:: Data to process ::
###

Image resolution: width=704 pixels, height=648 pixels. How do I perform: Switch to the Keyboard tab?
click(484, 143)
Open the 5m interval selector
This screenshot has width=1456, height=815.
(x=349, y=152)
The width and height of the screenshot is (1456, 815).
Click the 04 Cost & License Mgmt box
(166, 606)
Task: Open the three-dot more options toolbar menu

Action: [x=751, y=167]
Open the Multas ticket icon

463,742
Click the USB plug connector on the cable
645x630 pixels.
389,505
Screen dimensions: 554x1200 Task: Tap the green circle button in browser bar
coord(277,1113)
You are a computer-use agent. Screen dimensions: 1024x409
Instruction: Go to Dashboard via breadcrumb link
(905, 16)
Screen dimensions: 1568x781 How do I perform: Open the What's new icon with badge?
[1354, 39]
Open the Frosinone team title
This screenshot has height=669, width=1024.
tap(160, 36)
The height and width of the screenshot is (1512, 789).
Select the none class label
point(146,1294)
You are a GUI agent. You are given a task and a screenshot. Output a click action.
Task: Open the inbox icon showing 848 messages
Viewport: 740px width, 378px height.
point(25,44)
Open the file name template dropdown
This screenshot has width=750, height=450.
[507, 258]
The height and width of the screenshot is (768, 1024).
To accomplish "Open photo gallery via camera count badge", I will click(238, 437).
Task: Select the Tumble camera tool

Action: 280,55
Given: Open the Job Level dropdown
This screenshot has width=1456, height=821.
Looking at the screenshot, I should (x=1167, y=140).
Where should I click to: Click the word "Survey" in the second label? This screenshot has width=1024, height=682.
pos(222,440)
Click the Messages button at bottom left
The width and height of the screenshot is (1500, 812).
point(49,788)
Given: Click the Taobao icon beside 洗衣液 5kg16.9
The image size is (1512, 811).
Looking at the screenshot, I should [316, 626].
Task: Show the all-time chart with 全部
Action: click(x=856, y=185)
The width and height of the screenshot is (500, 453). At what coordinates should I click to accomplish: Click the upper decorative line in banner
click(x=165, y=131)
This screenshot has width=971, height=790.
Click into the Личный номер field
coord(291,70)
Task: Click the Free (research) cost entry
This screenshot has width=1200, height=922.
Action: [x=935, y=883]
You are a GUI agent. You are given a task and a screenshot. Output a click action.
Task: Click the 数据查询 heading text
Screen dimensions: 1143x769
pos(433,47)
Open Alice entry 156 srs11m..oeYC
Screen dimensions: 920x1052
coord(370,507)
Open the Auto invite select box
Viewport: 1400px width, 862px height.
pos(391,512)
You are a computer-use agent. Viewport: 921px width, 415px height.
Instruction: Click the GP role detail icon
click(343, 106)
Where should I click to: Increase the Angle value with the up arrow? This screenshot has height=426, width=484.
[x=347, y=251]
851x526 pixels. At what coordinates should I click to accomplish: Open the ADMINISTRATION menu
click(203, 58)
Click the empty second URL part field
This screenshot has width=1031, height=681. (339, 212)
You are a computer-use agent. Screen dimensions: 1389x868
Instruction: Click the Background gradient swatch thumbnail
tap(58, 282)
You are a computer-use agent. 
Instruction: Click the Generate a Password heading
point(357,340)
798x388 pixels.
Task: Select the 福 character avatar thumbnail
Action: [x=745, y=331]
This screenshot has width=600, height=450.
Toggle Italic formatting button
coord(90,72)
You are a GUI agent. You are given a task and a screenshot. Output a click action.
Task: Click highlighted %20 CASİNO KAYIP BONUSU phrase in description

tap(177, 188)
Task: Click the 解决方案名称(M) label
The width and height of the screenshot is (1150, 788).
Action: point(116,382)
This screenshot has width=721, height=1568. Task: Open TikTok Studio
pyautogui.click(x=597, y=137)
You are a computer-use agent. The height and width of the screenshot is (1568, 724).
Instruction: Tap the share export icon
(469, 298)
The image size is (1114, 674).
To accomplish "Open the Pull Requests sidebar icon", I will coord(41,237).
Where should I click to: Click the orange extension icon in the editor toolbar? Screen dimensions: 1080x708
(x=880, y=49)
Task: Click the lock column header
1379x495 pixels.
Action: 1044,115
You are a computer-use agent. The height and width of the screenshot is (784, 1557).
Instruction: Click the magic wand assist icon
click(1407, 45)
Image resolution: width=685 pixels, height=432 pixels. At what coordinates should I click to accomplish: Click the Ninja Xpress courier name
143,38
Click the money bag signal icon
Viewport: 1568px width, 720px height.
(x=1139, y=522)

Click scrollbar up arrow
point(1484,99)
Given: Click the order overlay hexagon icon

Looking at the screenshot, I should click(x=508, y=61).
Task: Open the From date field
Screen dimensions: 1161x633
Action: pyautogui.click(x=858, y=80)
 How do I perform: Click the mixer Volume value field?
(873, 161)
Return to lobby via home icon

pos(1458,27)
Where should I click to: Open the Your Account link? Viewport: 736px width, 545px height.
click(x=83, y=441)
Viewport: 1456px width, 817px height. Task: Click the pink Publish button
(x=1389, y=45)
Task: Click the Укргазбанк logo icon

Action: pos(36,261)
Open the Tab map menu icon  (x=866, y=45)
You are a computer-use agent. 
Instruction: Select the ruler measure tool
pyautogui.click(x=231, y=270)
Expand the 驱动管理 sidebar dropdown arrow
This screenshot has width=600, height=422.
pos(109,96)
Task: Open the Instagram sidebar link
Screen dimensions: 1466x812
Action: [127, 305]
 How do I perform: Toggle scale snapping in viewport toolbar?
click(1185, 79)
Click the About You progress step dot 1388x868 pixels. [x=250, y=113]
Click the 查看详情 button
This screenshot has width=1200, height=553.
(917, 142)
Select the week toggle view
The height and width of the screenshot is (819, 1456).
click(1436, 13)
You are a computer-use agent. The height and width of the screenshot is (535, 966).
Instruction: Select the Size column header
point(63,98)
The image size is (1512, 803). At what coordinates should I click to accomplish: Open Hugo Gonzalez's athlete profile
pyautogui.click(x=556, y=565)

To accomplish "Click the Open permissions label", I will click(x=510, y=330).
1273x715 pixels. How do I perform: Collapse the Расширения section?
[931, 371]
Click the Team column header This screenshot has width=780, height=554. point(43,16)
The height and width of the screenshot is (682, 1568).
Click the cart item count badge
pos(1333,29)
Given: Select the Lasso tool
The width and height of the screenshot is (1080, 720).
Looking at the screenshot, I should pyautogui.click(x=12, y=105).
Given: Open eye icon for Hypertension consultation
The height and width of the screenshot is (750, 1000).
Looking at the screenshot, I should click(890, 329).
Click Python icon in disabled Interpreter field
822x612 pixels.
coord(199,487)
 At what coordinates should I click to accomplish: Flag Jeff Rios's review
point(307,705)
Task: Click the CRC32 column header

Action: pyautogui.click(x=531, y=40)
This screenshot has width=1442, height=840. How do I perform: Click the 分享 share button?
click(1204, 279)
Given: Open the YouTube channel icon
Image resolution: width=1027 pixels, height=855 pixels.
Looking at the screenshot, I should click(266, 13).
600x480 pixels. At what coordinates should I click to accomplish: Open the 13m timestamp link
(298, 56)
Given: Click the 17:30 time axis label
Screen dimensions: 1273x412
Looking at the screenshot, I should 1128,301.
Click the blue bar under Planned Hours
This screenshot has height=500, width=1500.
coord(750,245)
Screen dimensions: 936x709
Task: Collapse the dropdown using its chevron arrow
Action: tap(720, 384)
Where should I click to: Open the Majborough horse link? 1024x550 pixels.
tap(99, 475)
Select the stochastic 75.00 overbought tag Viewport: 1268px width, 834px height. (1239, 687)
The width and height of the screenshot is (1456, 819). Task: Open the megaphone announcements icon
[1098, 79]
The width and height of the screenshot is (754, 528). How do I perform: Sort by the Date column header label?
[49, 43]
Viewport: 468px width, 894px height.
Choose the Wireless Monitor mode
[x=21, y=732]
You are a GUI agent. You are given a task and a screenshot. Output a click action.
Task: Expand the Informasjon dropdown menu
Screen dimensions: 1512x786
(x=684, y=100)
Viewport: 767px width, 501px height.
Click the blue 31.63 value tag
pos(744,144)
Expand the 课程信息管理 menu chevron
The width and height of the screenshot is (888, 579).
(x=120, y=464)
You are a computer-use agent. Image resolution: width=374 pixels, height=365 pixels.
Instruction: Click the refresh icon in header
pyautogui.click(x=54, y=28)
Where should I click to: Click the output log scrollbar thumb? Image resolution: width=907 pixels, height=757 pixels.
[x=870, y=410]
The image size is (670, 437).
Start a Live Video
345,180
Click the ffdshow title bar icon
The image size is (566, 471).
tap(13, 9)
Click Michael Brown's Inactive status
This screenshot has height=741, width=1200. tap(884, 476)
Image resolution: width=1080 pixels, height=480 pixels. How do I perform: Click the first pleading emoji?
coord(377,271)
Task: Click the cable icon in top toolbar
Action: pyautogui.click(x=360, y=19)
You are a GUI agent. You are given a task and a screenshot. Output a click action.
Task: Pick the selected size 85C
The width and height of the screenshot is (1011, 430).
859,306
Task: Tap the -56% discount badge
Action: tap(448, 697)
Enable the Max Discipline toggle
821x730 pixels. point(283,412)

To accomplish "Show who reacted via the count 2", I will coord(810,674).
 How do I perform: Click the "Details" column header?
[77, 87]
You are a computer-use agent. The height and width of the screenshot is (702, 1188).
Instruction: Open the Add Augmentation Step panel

###

Beginning with the line above that contains "The width and height of the screenshot is (754, 528).", copy each line exactly up to and including the line that contains "Task: Expand the Informasjon dropdown menu", and go no further.

:: Result for this exercise ::
The width and height of the screenshot is (754, 528). How do I perform: Sort by the Date column header label?
[49, 43]
Viewport: 468px width, 894px height.
Choose the Wireless Monitor mode
[x=21, y=732]
You are a GUI agent. You are given a task and a screenshot. Output a click action.
Task: Expand the Informasjon dropdown menu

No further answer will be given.